He sounds back woods.


----------



## Wordsaw (Apr 17, 2013)

That's a crying dang shame! When I think about all the work (and money) I put in to get my boat running, titled and registered LEGALLY, it makes me sick that someone would trash our waterways that way. What a waste! Surely there's a young fisherman, hobbyist, school or just somebody on a budget who could take it on as a project. 

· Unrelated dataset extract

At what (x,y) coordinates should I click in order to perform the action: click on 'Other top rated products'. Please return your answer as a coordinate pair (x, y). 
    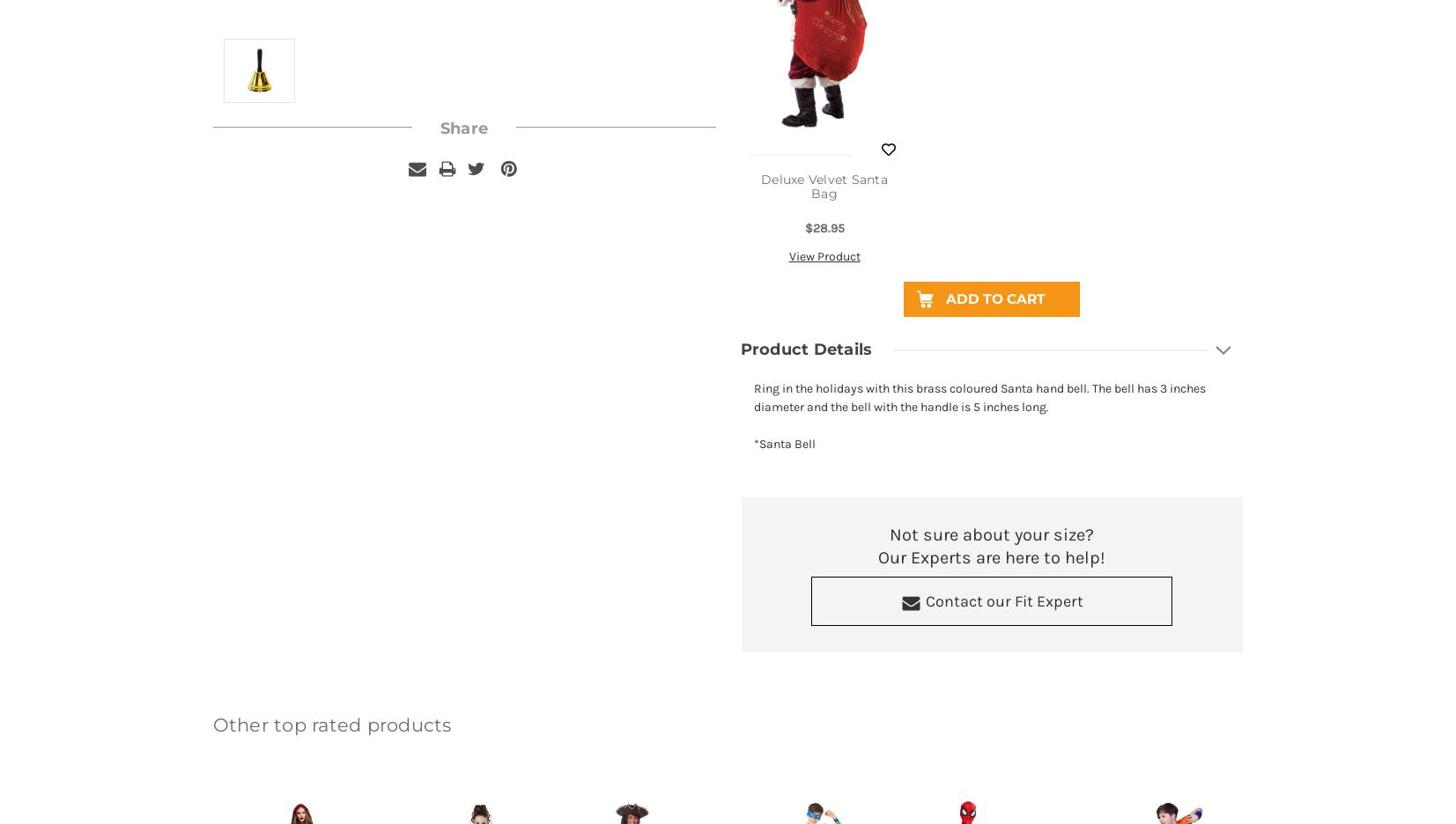
    Looking at the image, I should click on (211, 725).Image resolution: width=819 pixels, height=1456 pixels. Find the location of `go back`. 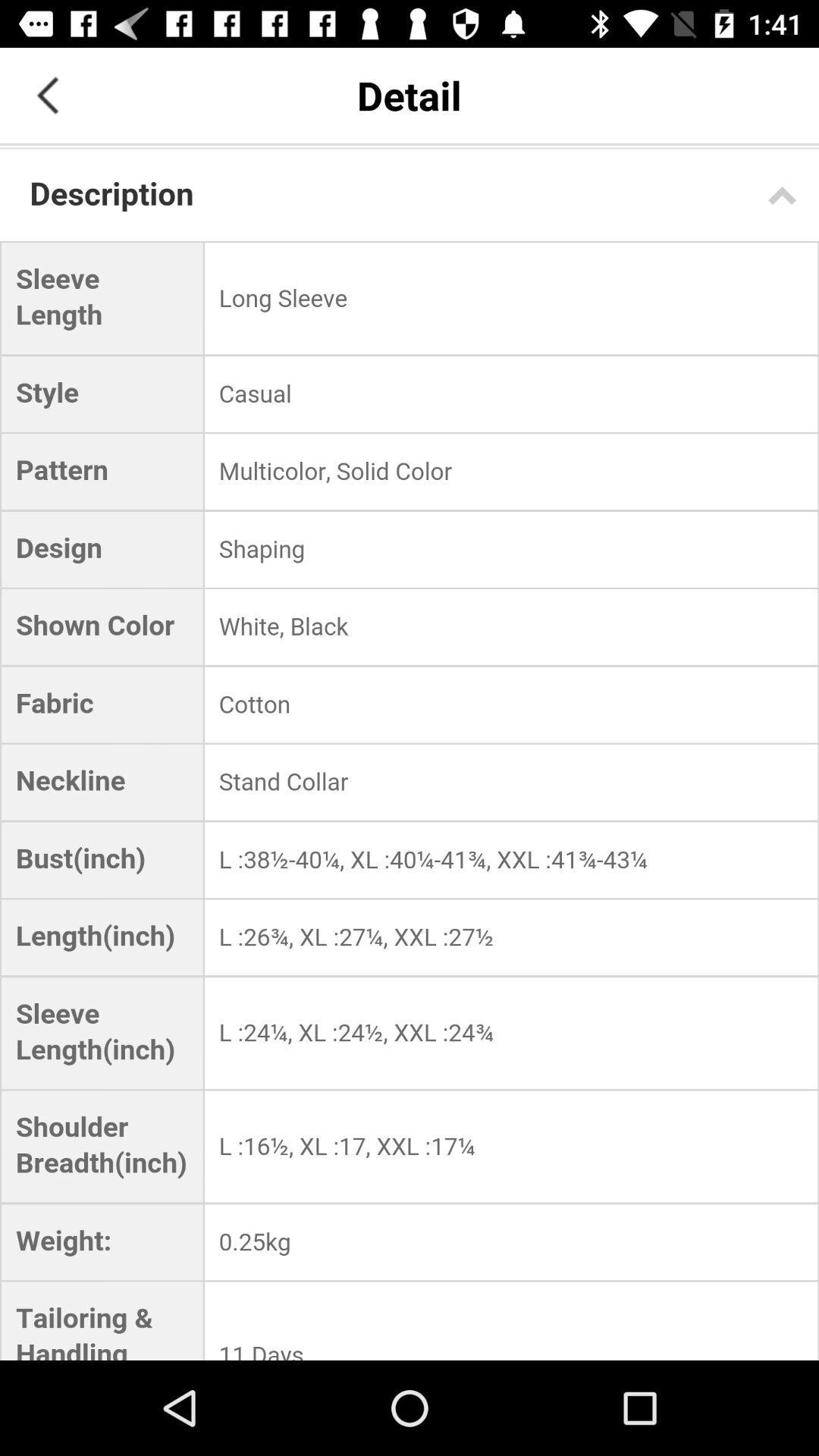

Total lack of pride and class!


----------



## TheRooster (Jul 15, 2012)

Dukiball said:


> Ok so we are looking for 3 or 4 Hispanic Males with backs that are wet right now huh


lmfao I see what you did there

Sent from my SM-N900T using Tapatalk


----------



## Dukiball (May 27, 2013)

TheRooster said:


> lmfao I see what you did there
> 
> Sent from my SM-N900T using Tapatalk


 Holy Spanish Mackerel


----------



## bjones2571 (May 2, 2007)

Holy internet racist!


----------



## SeaY'all (Jul 14, 2011)




----------



## shoalnuff (Dec 18, 2013)

jtbailey said:


> And then there are guys like me who work our arses off to HOPE that one day be able to have a boat... and these jokers just leave'em to sink.
> Pull it up and i'll take it !!!
> One mans trash is another mans treasure


Looks like there's a cheap one in clear lake:slimer:


----------



## jtbailey (Apr 29, 2012)

shoalnuff said:


> Looks like there's a cheap one in clear lake:slimer:


 Anyone got a trailer I can borrow to go get it??? Is it still there??


----------



## OnedayScratch (May 23, 2012)

jtbailey said:


> Anyone got a trailer I can borrow to go get it??? Is it still there??


You going after it?


----------



## OnedayScratch (May 23, 2012)

I'll throw some MS 13 paint on there and it'll be kick in serious tail! You know...in honor of its predecessors.


----------



## Blk Jck 224 (Oct 16, 2009)

Perhaps one of you boys with one of those bad arsed trucks y'all are always talking about could drag it out of the water into the parking lot.


----------



## Trim-Happy (May 21, 2012)

I was down there today and the tide was so low I could have put the plug in it and pumped the water out of it but I don't have a need for it. I did think about it tho but I'm sure after sitting in salt for 2 days the motor is going to be a rust bucket now even if you fixed it.


----------